Hamlin v City of Sydney Council
[2021] NSWIRComm 1010
At a glance
Source factsCourt
Industrial Relations Commission (NSW)
Decision date
2021-01-28
Before
Mr J
Source
Original judgment source is linked above.
Judgment (13 paragraphs)
Judgment
- This is an unfair dismissal application brought by Mr Warren Hamlin, (applicant) pursuant to s 84 of the Industrial Relations Act 1996 (NSW) (Act). The claim is brought against the City of Sydney Council (respondent).
- The applicant is sixty-three (63) years old, and just prior to his dismissal had been employed by the respondent (or the respondent's predecessor entity) continuously for over 40 years, predominantly as a Cleansing Services Operator, or what is colloquially known as a "garbo".
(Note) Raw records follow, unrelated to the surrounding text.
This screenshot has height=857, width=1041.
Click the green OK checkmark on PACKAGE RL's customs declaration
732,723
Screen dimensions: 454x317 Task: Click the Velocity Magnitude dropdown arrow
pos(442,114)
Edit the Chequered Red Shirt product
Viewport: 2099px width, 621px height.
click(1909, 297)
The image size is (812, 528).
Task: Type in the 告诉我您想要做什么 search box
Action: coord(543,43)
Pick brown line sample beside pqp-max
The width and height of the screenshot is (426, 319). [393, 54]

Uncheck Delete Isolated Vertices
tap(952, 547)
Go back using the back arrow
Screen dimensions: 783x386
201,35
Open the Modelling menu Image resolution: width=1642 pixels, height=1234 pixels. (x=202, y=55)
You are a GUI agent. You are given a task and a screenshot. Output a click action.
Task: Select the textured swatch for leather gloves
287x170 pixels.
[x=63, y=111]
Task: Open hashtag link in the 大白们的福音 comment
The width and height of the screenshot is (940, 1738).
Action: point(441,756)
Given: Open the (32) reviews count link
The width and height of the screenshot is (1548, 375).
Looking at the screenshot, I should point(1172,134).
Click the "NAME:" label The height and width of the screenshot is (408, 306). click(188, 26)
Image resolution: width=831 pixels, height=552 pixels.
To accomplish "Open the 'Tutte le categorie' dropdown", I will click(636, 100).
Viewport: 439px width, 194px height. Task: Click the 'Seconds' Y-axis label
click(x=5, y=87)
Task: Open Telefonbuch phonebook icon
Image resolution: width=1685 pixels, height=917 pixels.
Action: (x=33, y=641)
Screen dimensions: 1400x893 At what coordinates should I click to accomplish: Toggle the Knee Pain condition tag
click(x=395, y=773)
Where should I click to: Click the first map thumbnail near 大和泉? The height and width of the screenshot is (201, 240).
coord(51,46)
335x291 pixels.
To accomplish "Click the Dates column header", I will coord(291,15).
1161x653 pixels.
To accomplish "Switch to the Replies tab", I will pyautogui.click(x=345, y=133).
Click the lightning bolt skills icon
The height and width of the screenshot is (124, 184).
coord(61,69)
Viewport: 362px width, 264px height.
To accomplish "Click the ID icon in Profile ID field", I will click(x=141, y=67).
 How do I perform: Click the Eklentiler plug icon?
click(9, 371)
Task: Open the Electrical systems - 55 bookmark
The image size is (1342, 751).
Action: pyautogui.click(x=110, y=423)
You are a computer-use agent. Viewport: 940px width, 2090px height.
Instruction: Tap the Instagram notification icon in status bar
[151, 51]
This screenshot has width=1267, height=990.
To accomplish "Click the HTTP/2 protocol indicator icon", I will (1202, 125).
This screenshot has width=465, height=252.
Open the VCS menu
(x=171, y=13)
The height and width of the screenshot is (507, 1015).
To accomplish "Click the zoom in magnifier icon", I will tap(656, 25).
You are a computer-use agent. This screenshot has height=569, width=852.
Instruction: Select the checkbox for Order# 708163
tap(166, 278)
- The applicant's employment was terminated after he was observed on 30 June 2020 by another employee of the respondent riding on the back of a mini compactor garbage truck whilst it was in motion, contrary to the respondent's policy that this not occur. The applicant at all times admitted the alleged conduct.
- After an investigation and a show cause process, the respondent terminated the applicant's employment on 23 July 2020.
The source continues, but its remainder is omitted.